** Opening Data for this task block **
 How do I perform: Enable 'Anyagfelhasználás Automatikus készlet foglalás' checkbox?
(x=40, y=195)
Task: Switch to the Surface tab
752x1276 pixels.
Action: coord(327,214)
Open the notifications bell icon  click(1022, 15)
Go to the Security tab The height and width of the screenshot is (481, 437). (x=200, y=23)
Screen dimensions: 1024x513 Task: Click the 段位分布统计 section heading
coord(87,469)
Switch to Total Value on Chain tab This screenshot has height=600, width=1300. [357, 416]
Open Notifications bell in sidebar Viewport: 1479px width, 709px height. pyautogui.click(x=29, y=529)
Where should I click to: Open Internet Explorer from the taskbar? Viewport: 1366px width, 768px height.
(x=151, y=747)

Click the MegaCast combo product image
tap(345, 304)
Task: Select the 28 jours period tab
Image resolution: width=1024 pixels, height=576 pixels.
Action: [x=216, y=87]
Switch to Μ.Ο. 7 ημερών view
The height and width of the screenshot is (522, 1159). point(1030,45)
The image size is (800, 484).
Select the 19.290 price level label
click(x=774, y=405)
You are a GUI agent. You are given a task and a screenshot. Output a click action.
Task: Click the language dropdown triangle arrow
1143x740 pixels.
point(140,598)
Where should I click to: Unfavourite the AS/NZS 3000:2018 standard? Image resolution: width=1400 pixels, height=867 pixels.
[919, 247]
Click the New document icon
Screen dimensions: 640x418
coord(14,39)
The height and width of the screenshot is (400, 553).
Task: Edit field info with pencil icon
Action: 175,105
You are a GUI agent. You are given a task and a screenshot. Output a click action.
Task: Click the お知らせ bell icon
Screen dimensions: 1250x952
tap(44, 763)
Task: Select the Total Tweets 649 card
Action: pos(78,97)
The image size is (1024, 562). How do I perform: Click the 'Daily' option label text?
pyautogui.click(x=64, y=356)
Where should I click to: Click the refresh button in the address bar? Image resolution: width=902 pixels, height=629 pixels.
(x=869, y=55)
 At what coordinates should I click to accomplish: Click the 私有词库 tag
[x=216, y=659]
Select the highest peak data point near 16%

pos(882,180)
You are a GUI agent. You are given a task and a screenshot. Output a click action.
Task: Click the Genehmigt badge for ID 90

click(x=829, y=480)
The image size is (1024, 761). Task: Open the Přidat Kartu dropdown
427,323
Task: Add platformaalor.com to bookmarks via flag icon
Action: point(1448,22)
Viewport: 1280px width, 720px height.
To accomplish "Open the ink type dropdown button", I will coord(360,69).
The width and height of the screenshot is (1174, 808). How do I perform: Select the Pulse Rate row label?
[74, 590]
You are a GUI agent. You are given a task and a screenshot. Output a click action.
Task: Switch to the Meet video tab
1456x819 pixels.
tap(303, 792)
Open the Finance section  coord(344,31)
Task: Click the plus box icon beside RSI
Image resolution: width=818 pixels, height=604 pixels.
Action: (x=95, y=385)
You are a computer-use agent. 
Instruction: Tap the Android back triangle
** Closing Data for this task block **
◆ **Description of the task**
Go through the lines above. Select every one that has the string "bell".

◆ **Solution to the problem**
Open the notifications bell icon  click(1022, 15)
Open Notifications bell in sidebar Viewport: 1479px width, 709px height. pyautogui.click(x=29, y=529)
Task: Click the お知らせ bell icon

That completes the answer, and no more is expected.